(Check your understanding)
1. Using the breastfeeding article, decide whether each statement agrees with it, and answer yes or no with the deciding words quoted: (a) It recommends breastfeeding 8-12 times a day. (b) It says the mother should decide when the baby stops feeding. (c) It calls the contraction of the breast muscles that lets milk flow through the ducts the let-down reflex.
2. According to the breastfeeding article, what can be placed on a bra strap, and for what reason?

All mamas know the importance of breastfeeding. Most of us try our best to breastfeed our baby at least for the first 6 months of life. But despite doing our best to continue the milk supply, our girls can slow down. However, there is a lot that you can do to get the supply going before leaving the hospital.
If you have a baby on the way and would prefer breastfeeding, continue reading our article to know the simple steps that you can take to ensure a great milk supply.
1. Breastfeed As Soon As Possible
Breastfeed soon after birth preferably within an hour or two after you have delivered your baby (1). Most hospitals would arrange a skin to skin contact soon after birth and provide support to breastfeed your little one. Usually, a nurse will be there by your side to assist you with breastfeeding. If you have any concerns or worries regarding breastfeeding or how to hold your baby, don’t hesitate to ask your midwife or the nurse.
2. Breastfeed Often
Breastfeeding work on ‘supply and demand.’ So the more you breastfeed your baby, the more milk will be produced by your breasts. The suckling motion of the baby on your breast will trigger certain hormones in the body to facilitate milk production. The breast muscles will then contract to allow the flow of milk through milk ducts. This is known as let-down reflex (2).
Try to breastfeed your baby 8-12 times a day to maintain a constant milk supply. While breastfeeding, let your baby decide when to stop.
3. Feed Your Baby From Both Breasts
Breastfeed from each breast alternatively to increase the production of breast milk. Feed your baby from the first breast and wait until they stop or slow down before switching to the other breast (3). If your baby falls asleep or feels full after breastfeeding from one side, make sure to start with the other breast during the next time. You can place a band on your bra strap to help you remember which breast you breastfed from the last time.

(Collected material)
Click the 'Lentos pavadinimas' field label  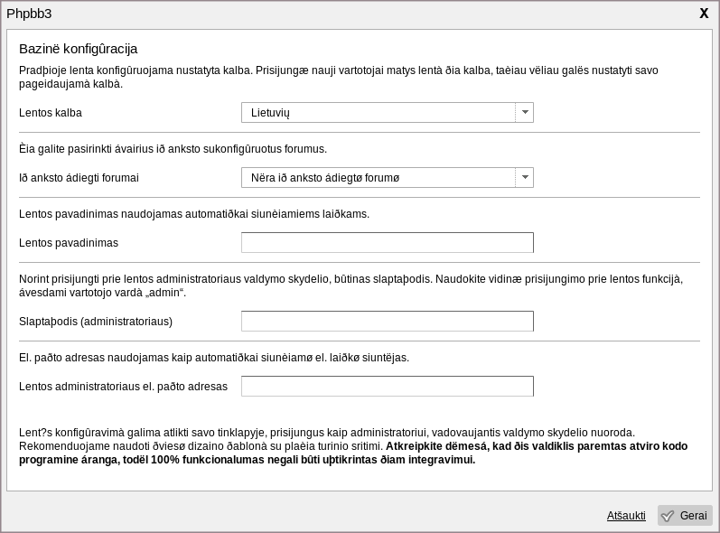point(69,244)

(Responses)
1.
(a) Yes: "Try to breastfeed your baby 8-12 times a day to maintain a constant milk supply."
(b) No: "While breastfeeding, let your baby decide when to stop."
(c) Yes: "The breast muscles will then contract to allow the flow of milk through milk ducts. This is known as let-down reflex"

2. A band can be placed on the bra strap to help you remember which breast you breastfed from last time.